The middle group would own a bed for the whole family, a trestle table with benches, a chest, cupboard, wardrobe, iron and tin cooking pots, clay bowls and jugs, homemade baskets, wooden buckets and washtubs, in addition to farming tools. They lived in one-story, wood-framed houses with thatched roof and plaster walls made of various mixtures of clay, straw, and pebbles. Most such houses had Dutch doors to let light and air in and smoke out, some had tiny windows, the best had walled chimneys. Life expectancy was short owing to overwork, overexposure, and the afflictions of dysentery, tuberculosis, pneumonia, asthma, tooth decay, and the terrible rash called St. Anthony’s Fire, which by constriction of the blood vessels (not then understood) could consume a limb as by “some hidden fire” and sever it from the body. In modern times the disease has been identified in some cases as erysipelas and in others as ergot poisoning caused by a fungus on rye flour kept too long over the winter.
The affluent few might own sixty to eighty acres, plow-horses and rope harness, sheep, pigs, cattle, stores of wool, hides, and hemp, and of wheat, oats, and corn, a boat and net for fishing in the river, a vineyard, a woodpile, and vessels of copper, glass, and silver. Their homes contained, in the case of one comfortable peasant of Normandy, two featherbeds, one wooden bed, three tables, four skillets, two pots and other cooking utensils, eight sheets, two tablecloths, one towel or napkin, a lantern, two vats for trampling grapes, two barrels and two casks, a cart, a plow, two harrows, two hoes, two scythes, one spade, one sickle, three horse collars, and a pack saddle. Rich peasants are recorded who employed a dozen field hands and gave their daughters dowries of 50 gold florins plus a fur-trimmed mantle and fur bedcover.

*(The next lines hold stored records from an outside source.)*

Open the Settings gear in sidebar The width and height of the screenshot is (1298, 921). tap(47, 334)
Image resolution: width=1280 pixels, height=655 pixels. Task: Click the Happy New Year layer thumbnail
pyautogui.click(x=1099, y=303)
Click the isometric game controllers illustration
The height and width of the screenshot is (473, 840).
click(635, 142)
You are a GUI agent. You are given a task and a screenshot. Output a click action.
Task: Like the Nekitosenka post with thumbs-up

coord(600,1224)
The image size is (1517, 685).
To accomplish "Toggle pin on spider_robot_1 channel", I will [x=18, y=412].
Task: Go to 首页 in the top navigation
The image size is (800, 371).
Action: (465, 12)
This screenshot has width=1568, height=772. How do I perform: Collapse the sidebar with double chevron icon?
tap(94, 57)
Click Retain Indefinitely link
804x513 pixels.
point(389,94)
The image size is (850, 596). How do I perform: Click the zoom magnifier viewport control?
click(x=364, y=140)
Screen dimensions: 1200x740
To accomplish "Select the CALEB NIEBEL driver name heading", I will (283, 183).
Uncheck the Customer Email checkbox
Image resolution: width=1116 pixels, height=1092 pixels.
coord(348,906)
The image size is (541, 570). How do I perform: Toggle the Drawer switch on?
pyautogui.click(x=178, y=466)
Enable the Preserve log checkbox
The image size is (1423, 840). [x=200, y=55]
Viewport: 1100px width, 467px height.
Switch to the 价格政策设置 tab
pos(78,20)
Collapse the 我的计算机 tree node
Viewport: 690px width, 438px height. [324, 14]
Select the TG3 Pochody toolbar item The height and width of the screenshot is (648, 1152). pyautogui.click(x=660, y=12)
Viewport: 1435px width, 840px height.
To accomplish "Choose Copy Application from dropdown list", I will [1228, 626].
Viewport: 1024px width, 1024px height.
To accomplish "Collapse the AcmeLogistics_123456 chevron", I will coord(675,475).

Truer to the mass is the peasant who cries, in the French tale Merlin Merlot, “Alas, what will become of me who never has a single day’s rest? I do not think I shall ever know repose or ease.… Hard is the hour when the villein is born. When he is born, suffering is born with him.” His children go hungry, holding out their hands to him for food; his wife assails him as a poor provider. “And I, unhappy one, I am like a rooster soaked in the rain, head hanging and bedraggled, or like a beaten dog.”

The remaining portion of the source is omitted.